The formula for the capacitance of a parallel plate capacitor with a dielectric is given by \[ C = \epsilon \frac{A}{d} \]where:- \( C \) is the capacitance (10 pF),- \( A \) is the area of the plates (0.025 cm² = 2.5 \times 10^{-6} \text{ m}^2),- \( d \) is the separation between the plates (0.01 mm = 1 \times 10^{-5} \text{ m}),- \( \epsilon \) is the permittivity of the dielectric.

Solve for permittivity \(\epsilon\)

Rearrange the formula to solve for \( \epsilon \):\[ \epsilon = \frac{C \cdot d}{A} \]Substitute the given values:\[ \epsilon = \frac{10 \times 10^{-12} \text{ F} \cdot 1 \times 10^{-5} \text{ m}}{2.5 \times 10^{-6} \text{ m}^2} = 4 \times 10^{-11} \text{ F/m} \]

Calculate the relative permittivity \(\epsilon_{r}\)

The relative permittivity \( \epsilon_{r} \) is given by:\[ \epsilon_{r} = \frac{\epsilon}{\epsilon_0} \]where \( \epsilon_0 = 8.85 \times 10^{-12} \text{ F/m} \) is the permittivity of free space.\[ \epsilon_{r} = \frac{4 \times 10^{-11} \text{ F/m}}{8.85 \times 10^{-12} \text{ F/m}} \approx 4.52 \]

Calculate the electric susceptibility \(\chi_{e}\)

The electric susceptibility \( \chi_{e} \) is related to the relative permittivity as:\[ \chi_{e} = \epsilon_{r} - 1 \]From step 3:\[ \chi_{e} = 4.52 - 1 = 3.52 \]

Key concepts

Dielectric

A dielectric is a non-conducting material that is placed between the plates of a capacitor to increase its capacitance. Unlike conductive materials that allow electric charges to flow freely, dielectrics are insulators that hold their electric charges in place. When a dielectric is placed in an electric field, it becomes polarized. This means that the dielectric particles align themselves according to the field, with positive and negative charges leaning in opposite directions.
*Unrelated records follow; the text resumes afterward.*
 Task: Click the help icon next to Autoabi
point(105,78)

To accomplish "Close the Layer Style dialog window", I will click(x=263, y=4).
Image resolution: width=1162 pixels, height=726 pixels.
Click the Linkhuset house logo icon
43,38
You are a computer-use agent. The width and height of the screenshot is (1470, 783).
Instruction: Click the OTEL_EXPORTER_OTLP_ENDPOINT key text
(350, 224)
The introduction of a dielectric increases the capacitance, which allows the capacitor to store more electric charge at the same voltage level. This enhancement happens because the electric field inside the dielectric is weaker than in a vacuum due to its polarization. Consequently, the net field between the plates reduces, which decreases the voltage for the same charge on the plates. Therefore, more charge can be stored for a given voltage.

Permittivity

Permittivity, often denoted by the symbol \( \epsilon \), is a measure that describes how much electric field is reduced in a medium compared to a vacuum. It represents the ability of a dielectric material to permit electric field lines to pass through it. Permittivity is given in the units of Farads per meter (F/m).
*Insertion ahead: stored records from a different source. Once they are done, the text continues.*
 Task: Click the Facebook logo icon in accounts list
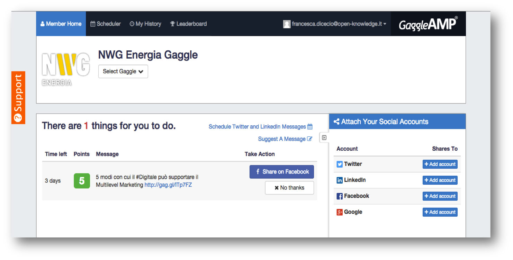coord(340,196)
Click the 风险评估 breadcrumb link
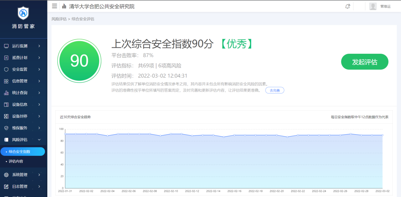 coord(59,19)
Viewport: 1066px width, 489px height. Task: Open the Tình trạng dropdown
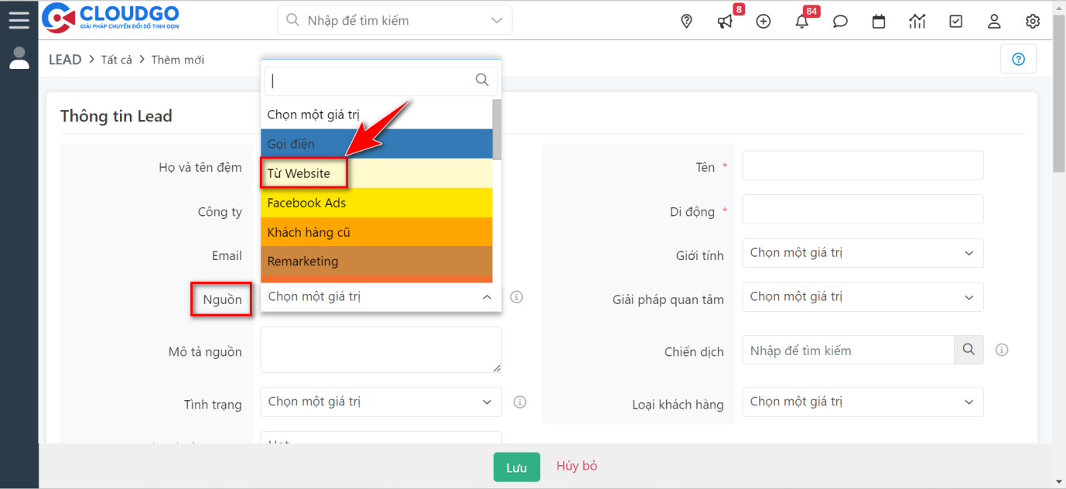coord(380,402)
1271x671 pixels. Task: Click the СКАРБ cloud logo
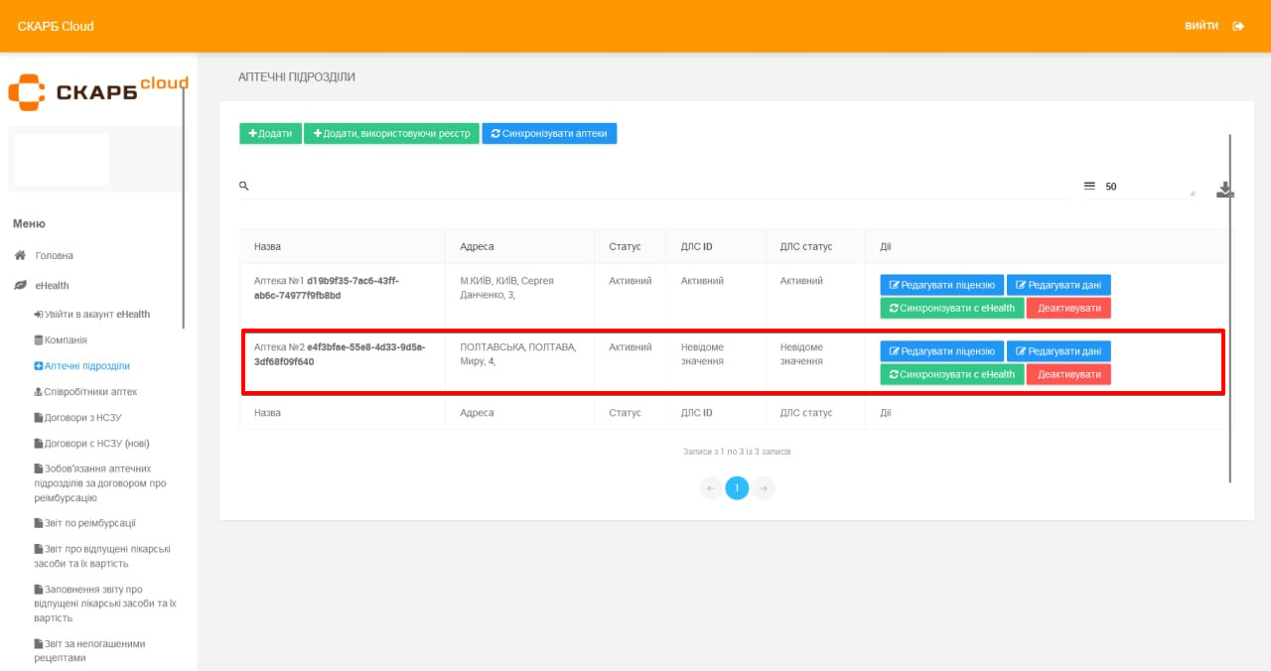click(97, 90)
There are two types of permittivities:

• **Absolute Permittivity (\( \epsilon \))**: This refers to the actual permittivity of the material in question. It directly determines how much the material can reduce the electric field between the capacitor plates. In our problem, we calculated \( \epsilon = 4 \times 10^{-11} \text{ F/m} \).
• **Relative Permittivity (\( \epsilon_r \))**: This is the ratio of the permittivity of a material to the permittivity of free space (\( \epsilon_0 \)), which is \( 8.85 \times 10^{-12} \text{ F/m} \). It shows how much more effective the dielectric is compared to a vacuum. For instance, \( \epsilon_r \approx 4.52 \) in our exercise.

Relative permittivity provides valuable insights into how good a material is at storing electrical energy within an electric field. A greater \( \epsilon_r \) implies a stronger dielectric.

Electric Susceptibility

Electric susceptibility, symbolized as \( \chi_e \), is another important property of dielectrics. It measures how easily a material can be polarized by an external electric field. Practically, it shows how much the dielectric can "align" its internal charges in response to an electric field, thereby enhancing the material's electric field reducing capability.

Electric susceptibility is related to the relative permittivity of a material through the formula: \( \chi_e = \epsilon_r - 1 \). This relation helps in understanding the extent to which a material can become polarized compared to free space. In our problem, \( \chi_e \approx 3.52 \), indicating that the material significantly affects the electric field inside it.

By knowing both \( \epsilon_r \) and \( \chi_e \), we can determine the strength and effectiveness of dielectrics. High values of electric susceptibility indicate that a material is effective in reducing the electric field, thereby enhancing the capacitance of capacitors in practical applications.